Décès d’Ousmane Sonko : la convocation d’Aïssatou Diop Fall s’intensifie

Affaire Ousmane Sonko : Aïssatou Diop Fall dans la tourmente judiciaire

Aïssatou Diop Fall lors de son audition par la Division spéciale de cybersécurité

La patronne de chaîne Aïssatou Diop Fall, sous le feu des projecteurs après des déclarations virulentes envers Ousmane Sonko, se retrouve aujourd’hui au cœur d’une procédure judiciaire engagée par la Division spéciale de cybersécurité (DSC). Malgré ses excuses publiques, son avenir professionnel et juridique reste incertain.
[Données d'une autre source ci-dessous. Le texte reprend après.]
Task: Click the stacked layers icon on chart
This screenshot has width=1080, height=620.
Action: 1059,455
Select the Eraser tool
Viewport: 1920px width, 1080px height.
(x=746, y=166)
Une convocation urgente à Dakar

Aïssatou Diop Fall, directrice d’une chaîne de télévision sénégalaise, a été convoquée en urgence ce jour par les services de la Division spéciale de cybersécurité. Cette audition fait suite à une saisine du procureur de la République, qui a jugé les propos de la journaliste suffisamment graves pour justifier une enquête approfondie. Le climat autour de cette affaire s’est rapidement tendu, alimenté par les réactions sur les réseaux sociaux et dans l’opinion publique.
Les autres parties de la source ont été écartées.